TEXT PASSAGE:
By Shereen Siewert

Wausau officials this week sent a letter to state lawmakers officially opposing proposed legislation to allow restaurants and taverns to sell single-serve cocktails in sealed packaging.

The bill is being lauded by restaurant and tavern owners struggling with a downturn in business. But city officials in Wausau have several key concerns.

During a January meeting, Wausau Public Health and Safety Committee Chair Lisa Rasmussen said the measure undermines local control of alcohol licensing, which has been the responsibility of municipalities for decades.

That committee last month voted to oppose the bill, citing concerns over state legislation that “encourages and increases the potential opportunities alcohol consumption by operators of motor vehicles or by underage individuals.” The full council voted on the matter Tuesday, but stopped short of opposing a bill that enables home delivery.

“We’re concerned about mixing and transporting alcohol,” Rasmussen said this week.

State legislators are considering a measure that would apply to taverns and restaurants with a license to sell wine and spirits on site, allowing them to sell mixed drinks in sealed containers. Rep. David Steffen, R-Green Bay, and Sen. Mary Felzkowski, R-Irma, are sponsors of the bill. So far, 33 states have allowed to-go alcohol sales in response to the COVID-19 pandemic.

Supporters say the move is necessary to help struggling business owners at a crucial time. According to a November survey from the National Restaurant Association, nearly half of Wisconsin restaurant operators said they are considering closing temporarily, while dozens have shut their doors permanently in the wake of COVID-19. The Wisconsin Restaurant Association, one of the largest trade associations in the state with more than 7,000 member locations, supports the bill. The Tavern League of Wisconsin also supports the bill.

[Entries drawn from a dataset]
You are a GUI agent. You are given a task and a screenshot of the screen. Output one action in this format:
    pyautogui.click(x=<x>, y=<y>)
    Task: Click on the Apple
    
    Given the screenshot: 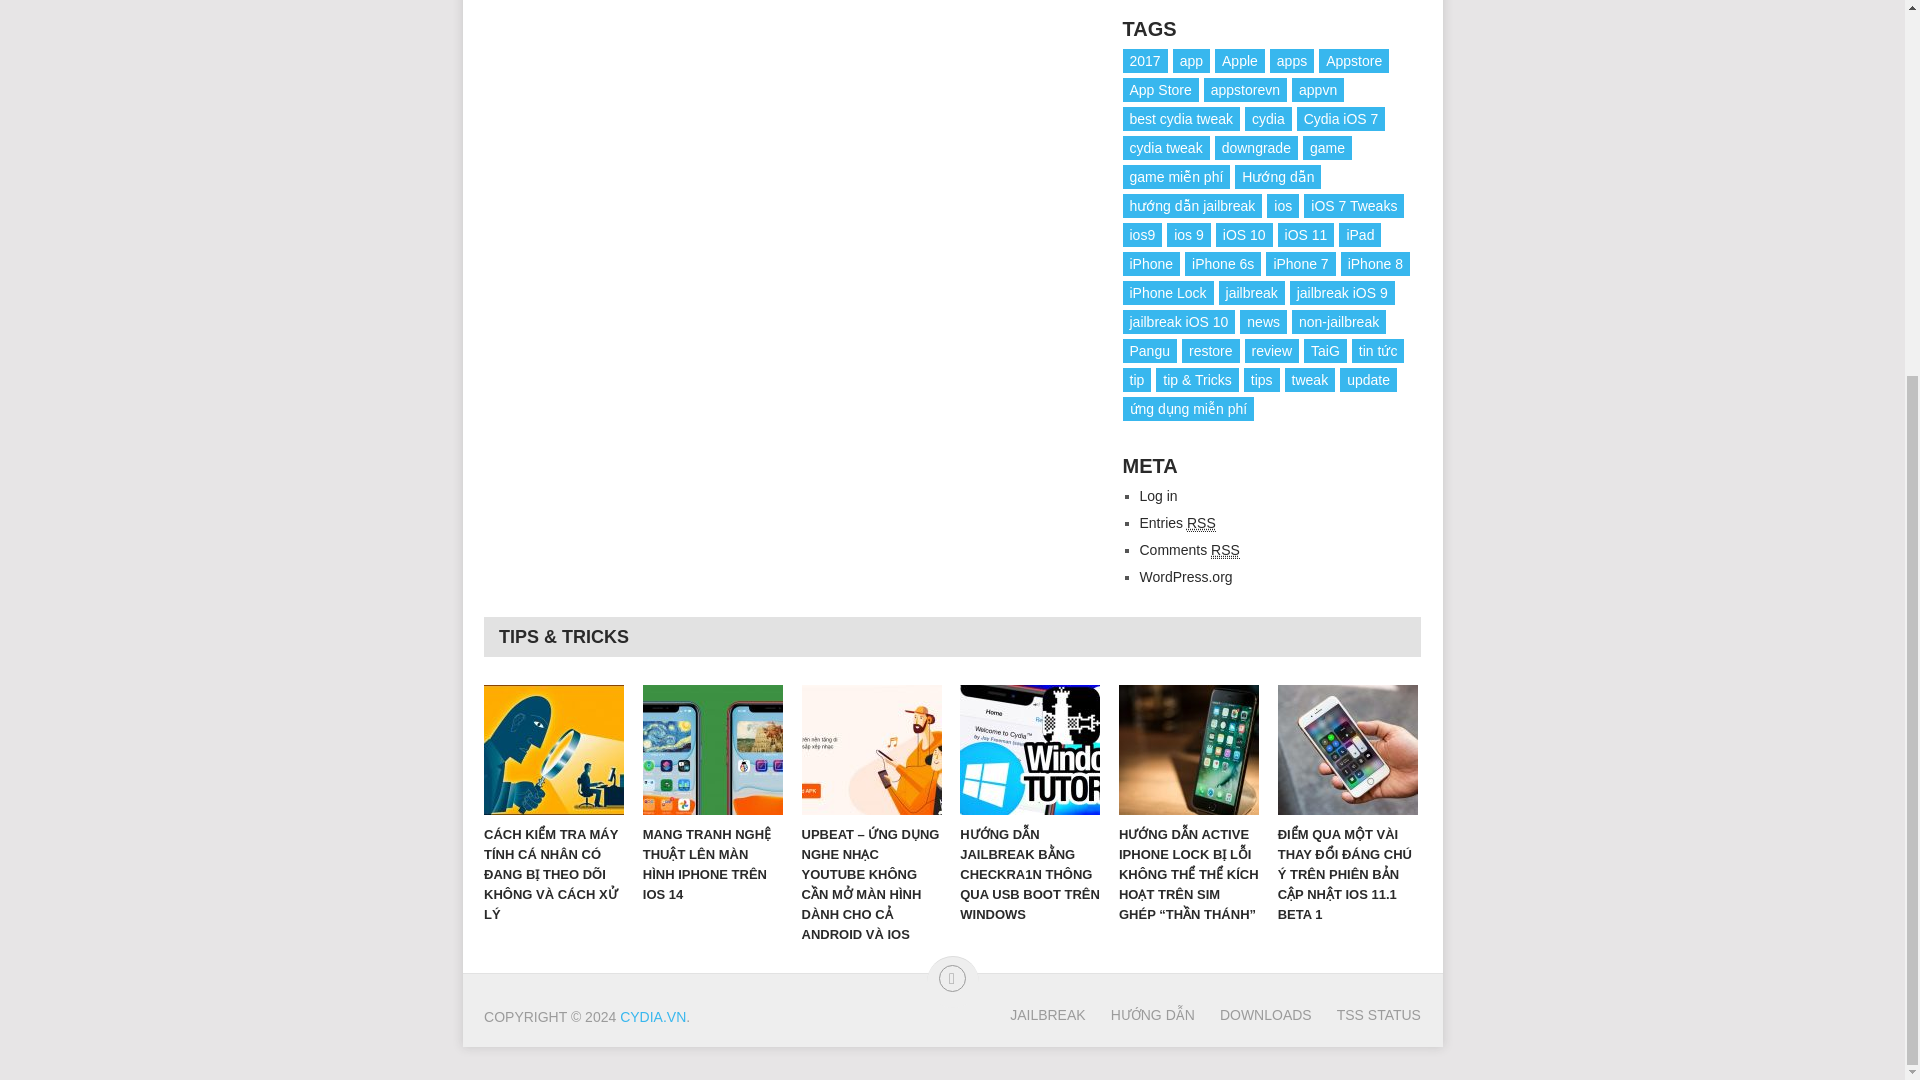 What is the action you would take?
    pyautogui.click(x=1240, y=60)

PROBLEM SET:
[a] Using the article on the to-go cocktail bill, explain in one to three sentences why supporters consider the bill necessary.
[b] Go on with the article on the to-go cocktail bill from the point where it stops.
These entries have no connection to the article on the to-go cocktail bill.

LIST OF ANSWERS:
[a] Supporters say the bill would help struggling business owners at a crucial time. A November National Restaurant Association survey found that nearly half of Wisconsin restaurant operators were considering closing temporarily, and dozens had shut permanently in the wake of COVID-19.

[b]
The city opposes “legislation that diminishes local control” and “increases the potential opportunities for alcohol consumption by operators of motor vehicles or underage individuals,” according to the language in the letter, which is embedded below.

As of December, 2020 more than 17 percent of restaurants in the United States have permanently closed and the unemployment rate in the hospitality industry has reached 40 percent, Collin Driscoll, policy advisor for Sen. Felzkowski, said.

Most local restaurant owners say they’ve suffered a significant downturn in their revenue, putting jobs at risk. The bill aims to give those business owners added revenue at a time they are desperately in need.

“This important change will greatly benefit small independent restaurant, tavern and supper club owners and provide them another tool to survive and make it until the summer,” the note seeking co-sponsors said.